Additionally, the proposed amendments alter Sections 17-305 and 18-305 to clarify that a member or limited partner, respectively, is allowed to obtain information that is “necessary and essential” to achieving a purpose authorized by the respective statute or agreement, unless such right has been expanded or restricted by the limited liability company agreement or partnership agreement. These proposed amendments are intended to change the current law set out in Murfey v. WHC Ventures LLC, 236 A.3d 337, 364 (Del. 2020), holding that the necessary and essential test does not apply to a proper purpose requirement.

The amendments also alter Sections 17-403 and 18-407, to allow a delegation of rights or powers by a general partner, member or manager with a conflict of interest. The amendments allow a general partner, member or manager to delegate its rights, powers or duties, irrespective of whether it has a conflict of interest with respect to the matter as to which such rights, powers or duties are being delegated, and that person to whom such rights, powers or duties are being delegated shall not be deemed conflicted solely because of the conflict of interest with the respective partner or member. As seen in the DRUPA amendments, this would differ from the current controlling law in Wenske v. Bluebell Creameries, Inc., 214 A.3d 958, 967, which held that a conflicted principal could not delegate authority over the subject matter as to which the principal is conflicted, even if the delegatee is independent.

The final proposed amendments to the DRULPA and LLCA alter Sections 17-1202 and 18-1202. These sections define a statutory public benefit company and provide information for what is needed to establish one. The amendments alter this section to require that the agreement of the statutory public benefit company

  • state that the company is a statutory public benefit company,
  • set forth the specific public benefit or benefits to be promoted,
  • provide that the respective company agreement control in the event of any inconsistencies between the public benefit(s) set forth and the certificate of formation,
  • require amendments of the certificate of formation in certain circumstances, and
  • clarify that any inconsistencies between the respective company agreement and the statute are not effective to the extent of the inconsistency.
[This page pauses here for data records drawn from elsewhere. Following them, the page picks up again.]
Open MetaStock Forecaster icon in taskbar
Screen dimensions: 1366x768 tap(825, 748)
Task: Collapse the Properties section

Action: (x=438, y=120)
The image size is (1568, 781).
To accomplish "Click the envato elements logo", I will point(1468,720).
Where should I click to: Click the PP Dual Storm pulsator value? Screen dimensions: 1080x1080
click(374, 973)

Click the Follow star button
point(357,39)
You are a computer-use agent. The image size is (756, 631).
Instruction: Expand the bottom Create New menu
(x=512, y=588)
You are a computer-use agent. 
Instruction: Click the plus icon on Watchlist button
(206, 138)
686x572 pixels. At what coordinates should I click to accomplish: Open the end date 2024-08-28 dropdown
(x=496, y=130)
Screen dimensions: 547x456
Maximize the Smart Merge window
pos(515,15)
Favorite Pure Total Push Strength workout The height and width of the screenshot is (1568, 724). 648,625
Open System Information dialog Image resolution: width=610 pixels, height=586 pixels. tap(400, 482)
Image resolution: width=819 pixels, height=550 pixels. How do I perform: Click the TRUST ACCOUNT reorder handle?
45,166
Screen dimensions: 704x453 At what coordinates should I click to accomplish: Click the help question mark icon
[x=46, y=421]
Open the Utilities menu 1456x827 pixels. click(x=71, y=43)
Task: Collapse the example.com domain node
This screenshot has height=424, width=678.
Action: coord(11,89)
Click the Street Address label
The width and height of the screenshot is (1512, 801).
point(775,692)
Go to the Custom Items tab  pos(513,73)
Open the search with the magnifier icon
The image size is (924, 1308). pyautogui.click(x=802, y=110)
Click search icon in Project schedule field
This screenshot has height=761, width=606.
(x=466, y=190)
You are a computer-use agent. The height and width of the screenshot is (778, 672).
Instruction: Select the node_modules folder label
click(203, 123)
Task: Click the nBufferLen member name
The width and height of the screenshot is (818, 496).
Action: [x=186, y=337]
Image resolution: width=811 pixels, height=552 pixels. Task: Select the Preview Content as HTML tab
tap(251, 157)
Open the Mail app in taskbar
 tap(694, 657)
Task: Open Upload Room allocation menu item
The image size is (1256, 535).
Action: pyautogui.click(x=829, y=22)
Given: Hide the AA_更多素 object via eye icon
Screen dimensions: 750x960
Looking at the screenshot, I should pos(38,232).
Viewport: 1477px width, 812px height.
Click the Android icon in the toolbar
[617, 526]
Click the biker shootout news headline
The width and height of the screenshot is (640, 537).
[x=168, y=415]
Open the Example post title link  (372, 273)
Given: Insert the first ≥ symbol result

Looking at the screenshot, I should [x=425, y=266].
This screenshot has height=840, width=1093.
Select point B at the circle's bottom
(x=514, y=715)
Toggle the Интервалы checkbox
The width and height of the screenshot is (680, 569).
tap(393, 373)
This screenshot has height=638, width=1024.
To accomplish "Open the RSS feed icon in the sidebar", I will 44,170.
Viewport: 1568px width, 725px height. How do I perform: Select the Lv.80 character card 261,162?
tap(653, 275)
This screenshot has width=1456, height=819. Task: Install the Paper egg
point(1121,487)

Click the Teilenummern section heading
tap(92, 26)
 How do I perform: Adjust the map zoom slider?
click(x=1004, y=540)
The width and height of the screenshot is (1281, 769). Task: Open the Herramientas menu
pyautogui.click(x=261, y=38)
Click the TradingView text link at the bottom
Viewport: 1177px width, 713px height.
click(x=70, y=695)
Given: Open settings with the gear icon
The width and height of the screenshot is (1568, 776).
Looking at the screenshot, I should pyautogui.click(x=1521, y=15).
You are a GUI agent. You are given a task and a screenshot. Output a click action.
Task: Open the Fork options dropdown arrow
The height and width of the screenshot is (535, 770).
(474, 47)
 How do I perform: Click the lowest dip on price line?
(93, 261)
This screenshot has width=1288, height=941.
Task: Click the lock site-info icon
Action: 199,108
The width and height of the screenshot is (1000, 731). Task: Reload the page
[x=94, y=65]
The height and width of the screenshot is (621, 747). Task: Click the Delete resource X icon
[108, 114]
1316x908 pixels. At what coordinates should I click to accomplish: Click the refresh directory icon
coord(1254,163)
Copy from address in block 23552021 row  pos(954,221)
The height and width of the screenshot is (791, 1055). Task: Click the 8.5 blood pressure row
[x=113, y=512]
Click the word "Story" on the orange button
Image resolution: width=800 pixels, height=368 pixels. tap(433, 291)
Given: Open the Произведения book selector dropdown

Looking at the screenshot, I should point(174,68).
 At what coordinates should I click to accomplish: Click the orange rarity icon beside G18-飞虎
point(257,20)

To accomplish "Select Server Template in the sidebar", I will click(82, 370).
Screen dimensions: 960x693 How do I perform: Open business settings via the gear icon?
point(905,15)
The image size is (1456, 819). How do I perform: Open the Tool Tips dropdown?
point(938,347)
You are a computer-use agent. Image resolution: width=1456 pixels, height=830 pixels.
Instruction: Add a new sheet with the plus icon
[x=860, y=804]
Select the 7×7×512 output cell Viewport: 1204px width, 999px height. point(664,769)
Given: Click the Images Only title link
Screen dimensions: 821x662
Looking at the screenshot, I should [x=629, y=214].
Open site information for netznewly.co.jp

These amendments are intended to keep the respective statutes current and to maintain their national preeminence. If approved, the proposed amendments would become effective on August 1, 2021.

DISCLAIMER: Because of the generality of this update, the information provided herein may not be applicable in all situations and should not be acted upon without specific legal advice based on particular situations.